**EXERCISE:**
Extract each line of the records below that contains the string "width", with matching treated as case-sensitive.

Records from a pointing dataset
╭──

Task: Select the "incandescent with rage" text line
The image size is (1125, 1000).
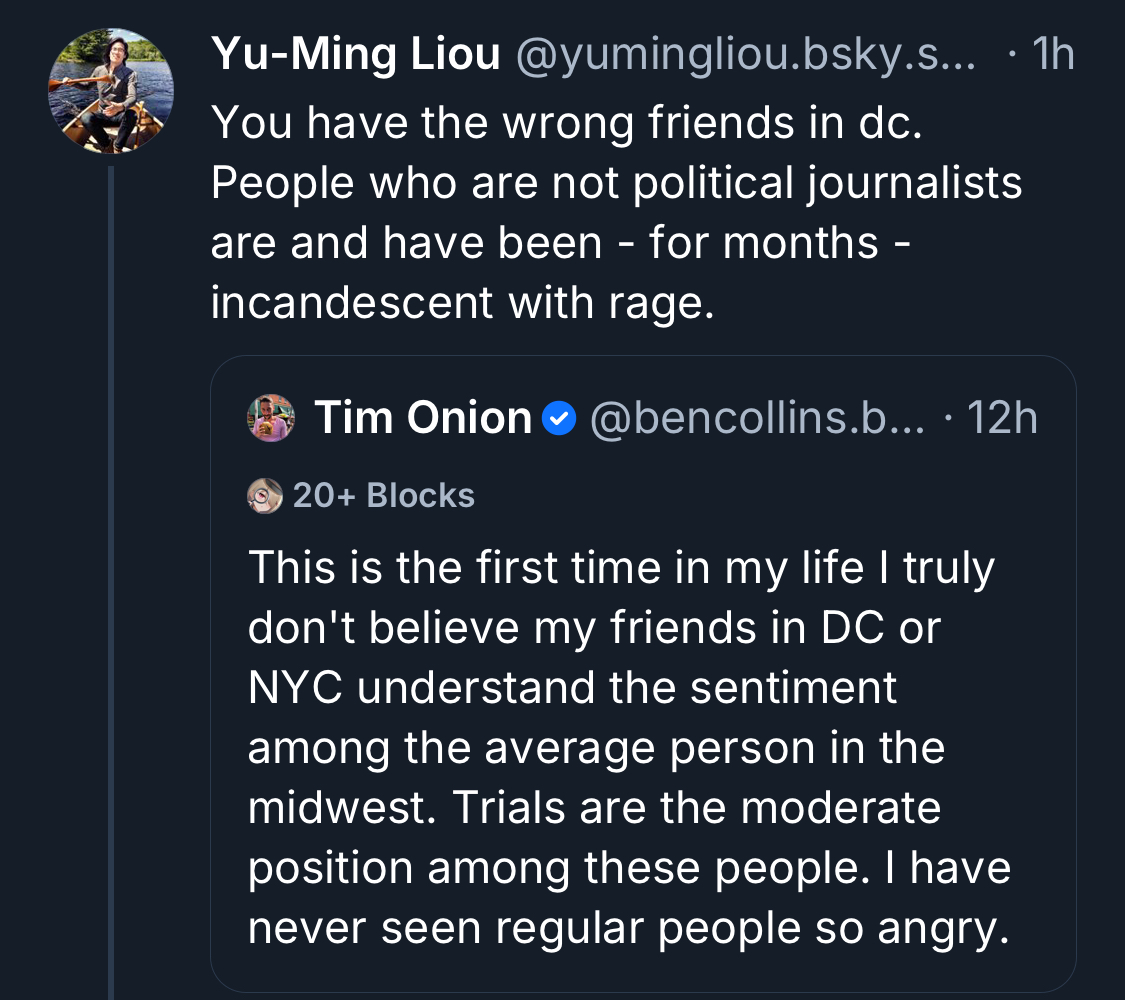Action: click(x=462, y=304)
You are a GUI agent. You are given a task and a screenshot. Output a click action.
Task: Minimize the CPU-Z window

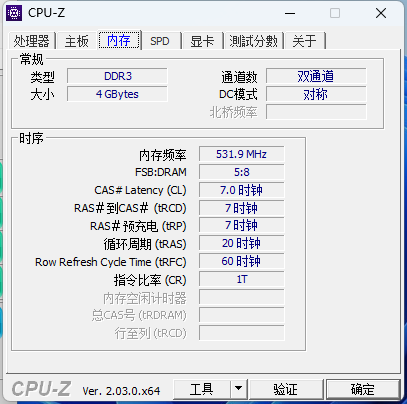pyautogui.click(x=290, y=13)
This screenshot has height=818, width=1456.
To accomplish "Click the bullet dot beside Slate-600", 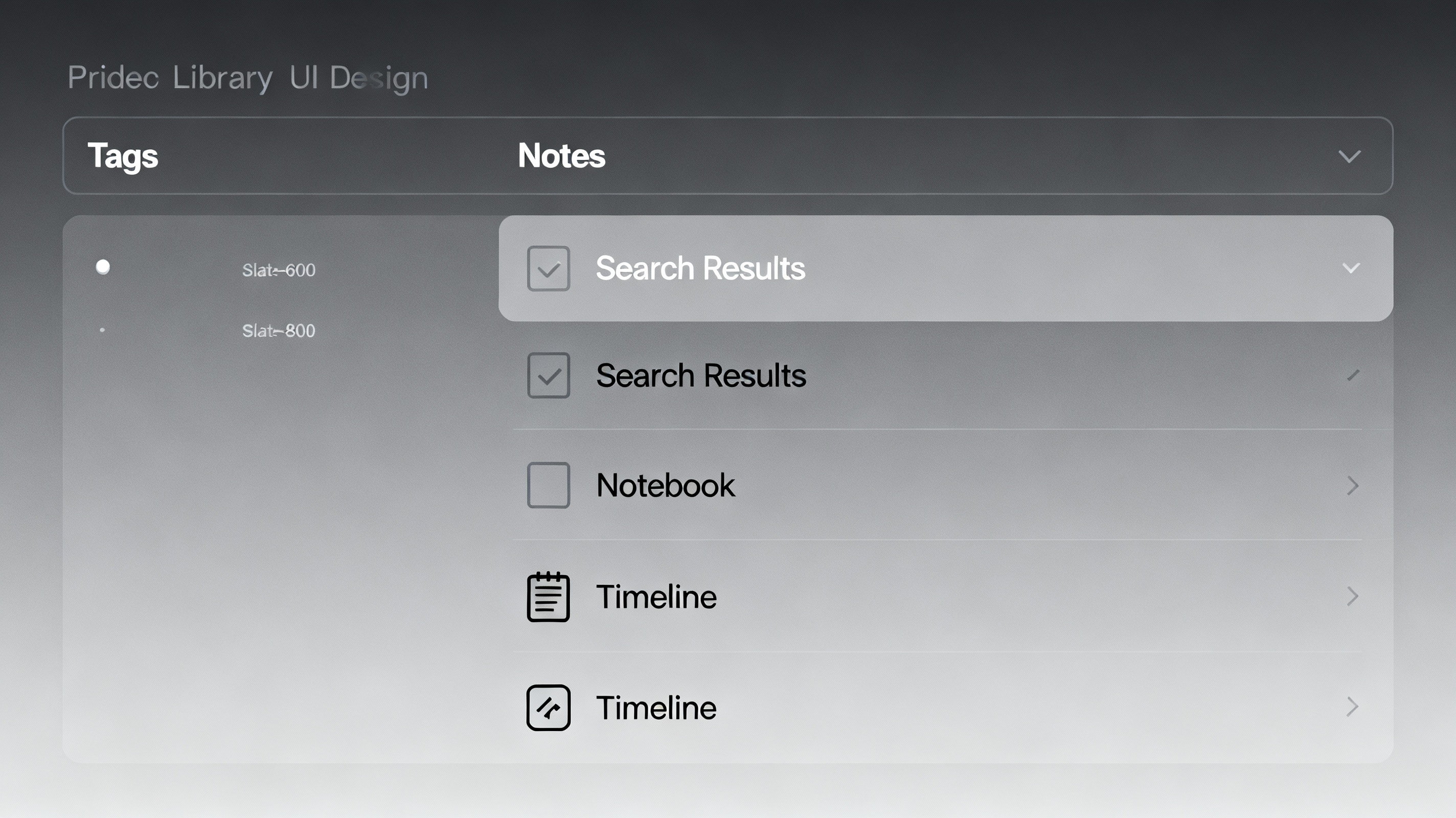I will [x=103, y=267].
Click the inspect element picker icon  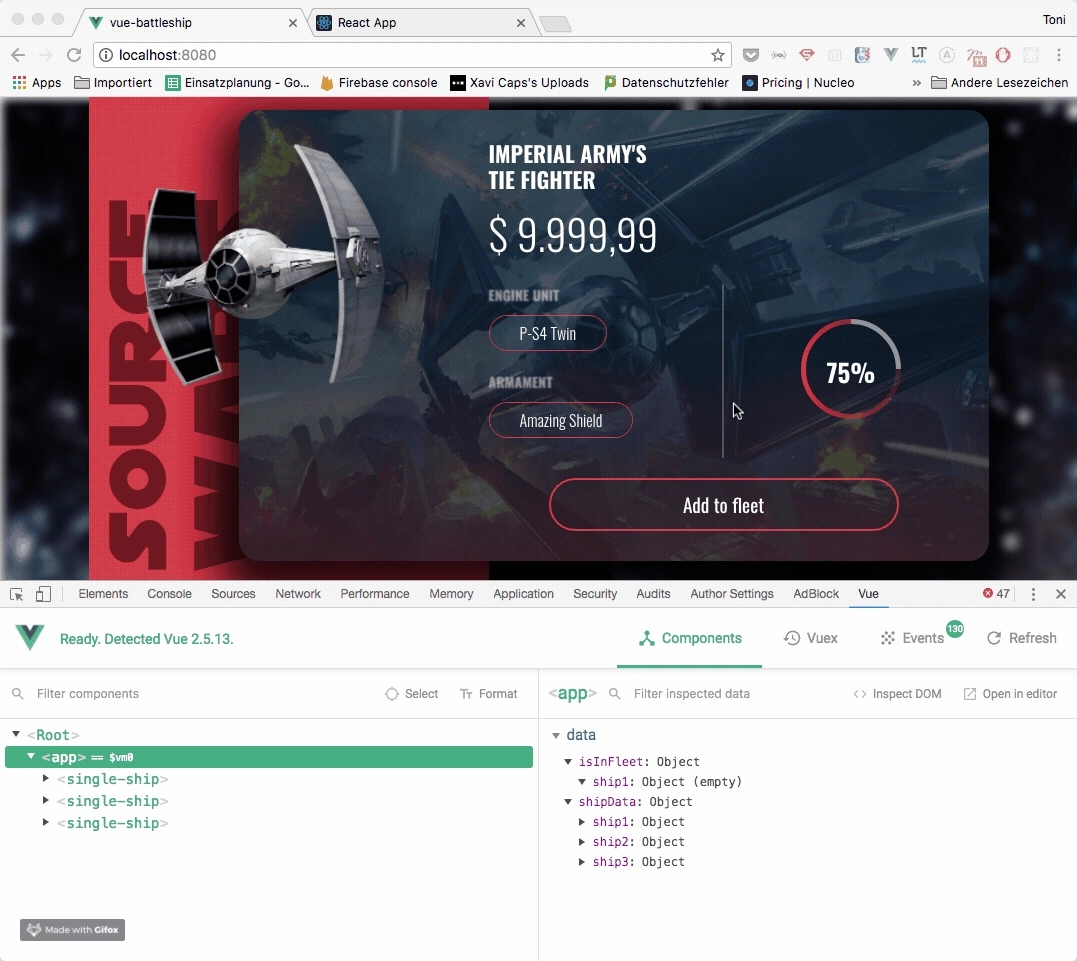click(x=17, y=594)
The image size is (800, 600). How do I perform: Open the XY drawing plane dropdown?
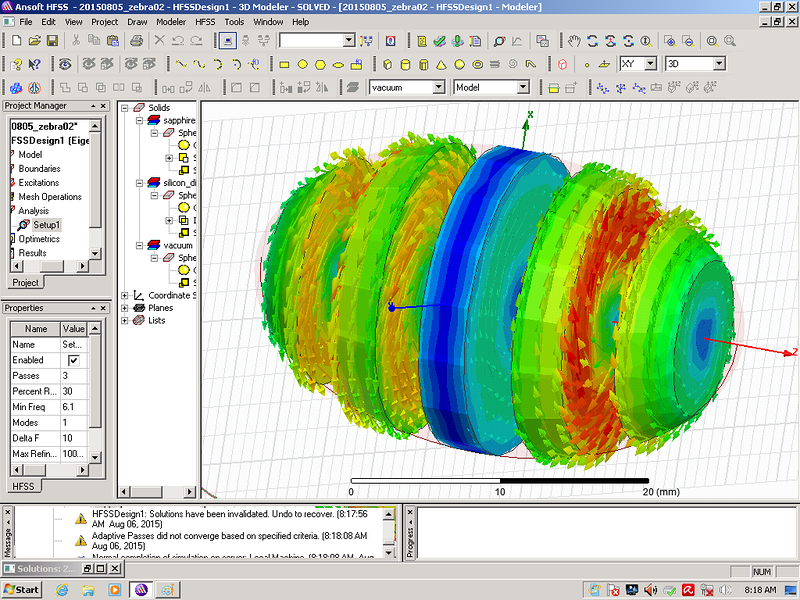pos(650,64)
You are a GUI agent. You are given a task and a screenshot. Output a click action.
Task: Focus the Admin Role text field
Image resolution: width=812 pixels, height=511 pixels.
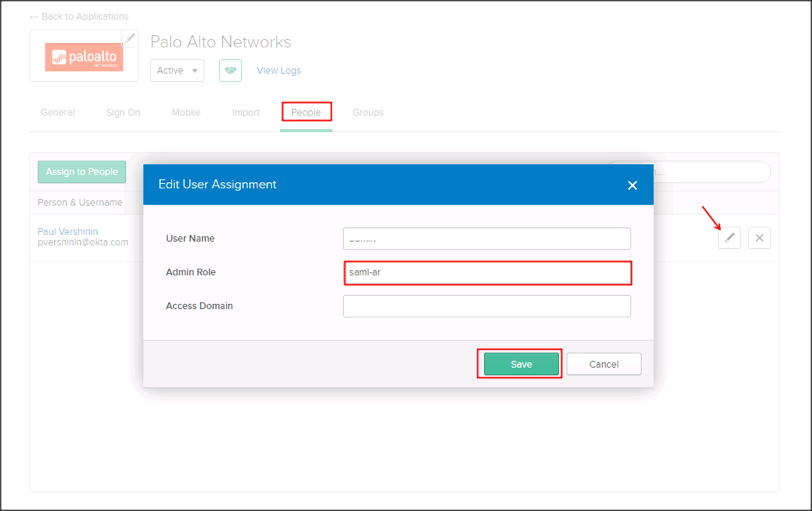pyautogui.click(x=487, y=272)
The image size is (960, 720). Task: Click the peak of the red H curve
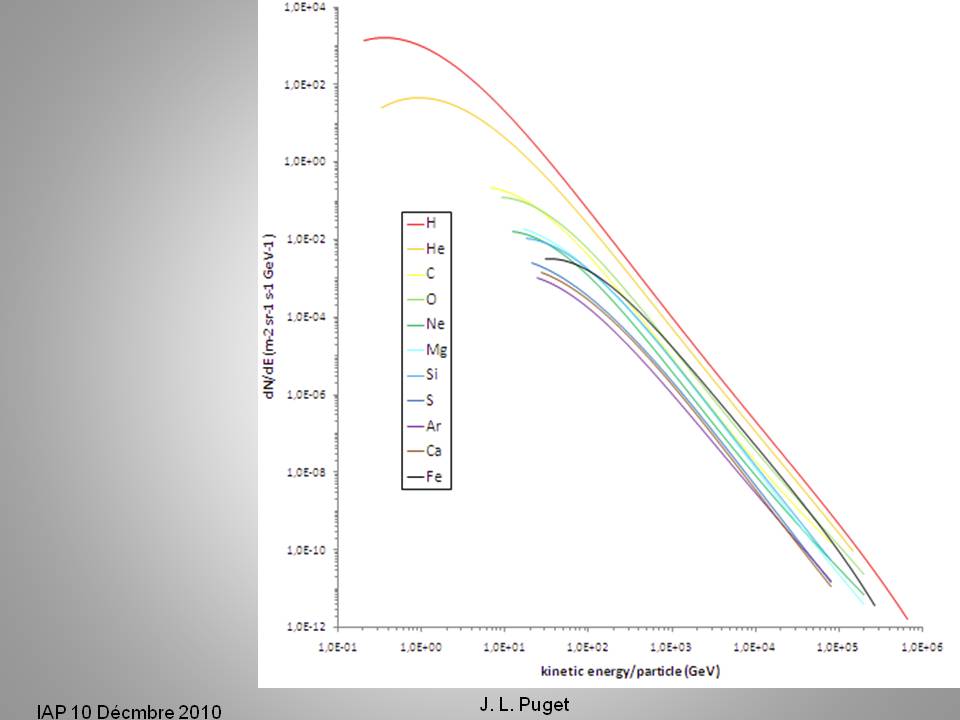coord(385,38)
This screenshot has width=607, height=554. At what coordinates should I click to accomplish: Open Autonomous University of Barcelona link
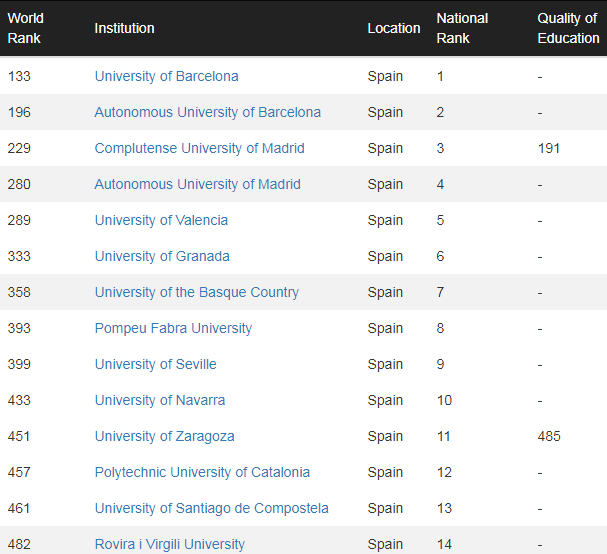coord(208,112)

╰──

**TASK OUTPUT:**
This screenshot has height=818, width=1456.
Image resolution: width=812 pixels, height=511 pixels.
This screenshot has width=607, height=554. At what coordinates should I click to accomplish: Open Autonomous University of Barcelona link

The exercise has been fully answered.